START GIVEN PASSAGE

Strangest Fact: 1953’s Robot Monster features a monster with the unforgettable name “Ro-Man Extension XJ-2,” and appears to be a man in a gorilla suit with a diving helmet on. As prologue to the film, Ro-Man has killed every human on Earth (in your face, Roland Emmerich!), apart from eight survivors who have escaped to a space station. Ro-Man’s alien leader, “The Great Guidance,” eventually tries to kill the remaining humans by unleashing dinosaurs and an earthquake. While the film was shot in four days by 25-year-old first-time director Phil Tucker (who would go on to direct seven more films, five of them within two years of Monster), it boasted a score by Elmer Bernstein, the legendary film composer who went on to score The Magnificent Seven, To Kill a Mockingbird, The Great Escape, and Ghostbusters. (He also scored another film on the list, the Bill Cosby debacle Leonard Part 6)
Controversy:There’s a very heated debate on the "Talk" page over the inclusion of camp classic Mommie Dearest, which runs six times the length of the combined discussion of “other films for removal,” which mostly get a one-line argument.
Thing We Were Happiest To Learn: Sometimes awful movies can lead to great movies. 1986’s Troll was a forgettable enough horror movie that Italian director Claudio Fragasso (working under the name Drake Floyd) decided needed a sequel. The director and his wife wrote the script in English, despite not speaking the language. The movie not only has no returning characters from the original, it inexplicably doesn’t feature a single troll—the monsters are goblins this time around, played by actors wearing masks and burlap sacks. But the film’s lead, then-12-year-old Michael Stevenson, grew up and turned his experiences working on the film into the 2009 documentary Best Worst Movie, which manages a Rotten Tomatoes rating a full 95 points higher than Troll 2’s (in other words, its rating is 95%).

END GIVEN PASSAGE
START GIVEN RECORDS

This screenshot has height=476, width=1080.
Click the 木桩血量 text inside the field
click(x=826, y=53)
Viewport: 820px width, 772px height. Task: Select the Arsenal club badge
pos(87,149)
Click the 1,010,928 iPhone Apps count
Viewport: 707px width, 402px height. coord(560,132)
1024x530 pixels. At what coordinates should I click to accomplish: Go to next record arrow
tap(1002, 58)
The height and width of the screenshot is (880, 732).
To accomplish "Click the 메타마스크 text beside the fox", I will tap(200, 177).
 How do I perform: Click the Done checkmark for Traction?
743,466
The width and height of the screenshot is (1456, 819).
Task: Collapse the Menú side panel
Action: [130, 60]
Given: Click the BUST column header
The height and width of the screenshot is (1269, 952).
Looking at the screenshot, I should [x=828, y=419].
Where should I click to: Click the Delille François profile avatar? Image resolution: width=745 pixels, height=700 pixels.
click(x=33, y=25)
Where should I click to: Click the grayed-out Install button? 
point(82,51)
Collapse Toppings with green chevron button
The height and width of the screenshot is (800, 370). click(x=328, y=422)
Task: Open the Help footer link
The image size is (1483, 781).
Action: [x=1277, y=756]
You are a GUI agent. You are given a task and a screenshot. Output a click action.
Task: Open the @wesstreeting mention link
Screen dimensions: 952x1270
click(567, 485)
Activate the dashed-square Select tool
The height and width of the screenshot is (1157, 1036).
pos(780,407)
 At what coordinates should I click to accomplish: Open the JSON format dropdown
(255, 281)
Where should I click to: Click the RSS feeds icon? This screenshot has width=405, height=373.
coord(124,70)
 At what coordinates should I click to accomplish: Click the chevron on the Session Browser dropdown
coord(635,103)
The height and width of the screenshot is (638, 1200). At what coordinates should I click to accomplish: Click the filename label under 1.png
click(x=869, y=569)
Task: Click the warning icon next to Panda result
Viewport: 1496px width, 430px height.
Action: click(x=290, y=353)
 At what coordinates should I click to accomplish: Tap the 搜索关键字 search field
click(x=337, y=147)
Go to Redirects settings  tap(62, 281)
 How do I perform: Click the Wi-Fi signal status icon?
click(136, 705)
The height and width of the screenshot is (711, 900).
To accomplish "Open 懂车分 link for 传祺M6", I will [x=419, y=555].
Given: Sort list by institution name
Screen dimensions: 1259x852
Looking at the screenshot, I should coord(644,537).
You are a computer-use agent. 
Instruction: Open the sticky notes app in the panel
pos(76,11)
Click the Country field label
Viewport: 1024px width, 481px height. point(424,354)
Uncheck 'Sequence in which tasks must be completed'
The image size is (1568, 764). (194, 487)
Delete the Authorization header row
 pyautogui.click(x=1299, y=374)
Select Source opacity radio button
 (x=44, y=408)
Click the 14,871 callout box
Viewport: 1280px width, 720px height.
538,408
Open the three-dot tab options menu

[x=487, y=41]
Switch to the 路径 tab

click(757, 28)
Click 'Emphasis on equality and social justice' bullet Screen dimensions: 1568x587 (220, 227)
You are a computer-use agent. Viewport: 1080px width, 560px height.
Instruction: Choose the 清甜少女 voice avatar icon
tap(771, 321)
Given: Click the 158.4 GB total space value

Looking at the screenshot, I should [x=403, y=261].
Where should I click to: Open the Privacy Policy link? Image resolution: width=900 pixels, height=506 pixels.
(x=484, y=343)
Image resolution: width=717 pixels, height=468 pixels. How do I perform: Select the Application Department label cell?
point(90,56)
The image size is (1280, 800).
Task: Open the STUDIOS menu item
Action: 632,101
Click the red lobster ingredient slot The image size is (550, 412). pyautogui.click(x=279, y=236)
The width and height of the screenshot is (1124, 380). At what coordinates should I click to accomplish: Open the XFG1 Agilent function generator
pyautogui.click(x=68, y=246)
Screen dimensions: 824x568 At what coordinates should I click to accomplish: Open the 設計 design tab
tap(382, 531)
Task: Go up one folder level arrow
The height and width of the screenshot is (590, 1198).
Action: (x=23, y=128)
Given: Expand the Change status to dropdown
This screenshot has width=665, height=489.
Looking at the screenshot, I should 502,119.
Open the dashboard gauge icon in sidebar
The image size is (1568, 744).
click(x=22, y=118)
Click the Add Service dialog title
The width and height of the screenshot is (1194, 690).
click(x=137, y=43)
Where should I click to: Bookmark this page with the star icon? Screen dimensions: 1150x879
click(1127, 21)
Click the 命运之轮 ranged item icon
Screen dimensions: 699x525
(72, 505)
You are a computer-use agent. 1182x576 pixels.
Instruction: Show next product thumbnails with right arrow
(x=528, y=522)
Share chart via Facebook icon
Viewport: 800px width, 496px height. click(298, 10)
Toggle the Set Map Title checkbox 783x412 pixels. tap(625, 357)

END GIVEN RECORDS

TASK =>
Continue the passage about famously bad films from where it stops. The rows are separate material and have nothing to do with the text.

REPLY TO THE EXERCISE =>
Thing We Were Unhappiest To Learn: Genghis Khan is one of history’s most fascinating figures, a child slave in an impoverished backwater who rose to command an empire twice the size of any the world has ever seen. But Hollywood has been permanently put off of telling Khan’s life story, ever since 1956’s infamous The Conqueror, starring famous Asian-American actors John Wayne and Susan Hayward in what was called “one of the worst casting decisions of all time.” The film was financed by Howard Hughes, who had previously found success bankrolling Hell’s Angels, Scarface (the one Howard Hawkes directed, not the one Pacino starred in), and The Outlaw. The movie bombed so badly that Hughes bought up every existing print and kept the film from being seen for nearly 20 years, and never produced another film. But the worst part of the film happened off-screen—it was filmed downwind of a nuclear testing range, and nearly half the film’s crew, including the Duke, Hayward, and director Dick Powell, would eventually be diagnosed with cancer.
Also noteworthy: Adam Sandler-in-drag vehicle Jack And Jill is the only movie to win a Razzie in every possible category, winning a record 10 Golden Raspberries. Shockingly, this is the only Sandler flick that appears on the list. For now.
Best link to elsewhere on Wikipedia: As a palate-cleanser, may we suggest this page’s opposite number, List of films considered the best, which includes a disclaimer that the critics’ polls cited should not “be viewed as scientific measures of the film-watching world.”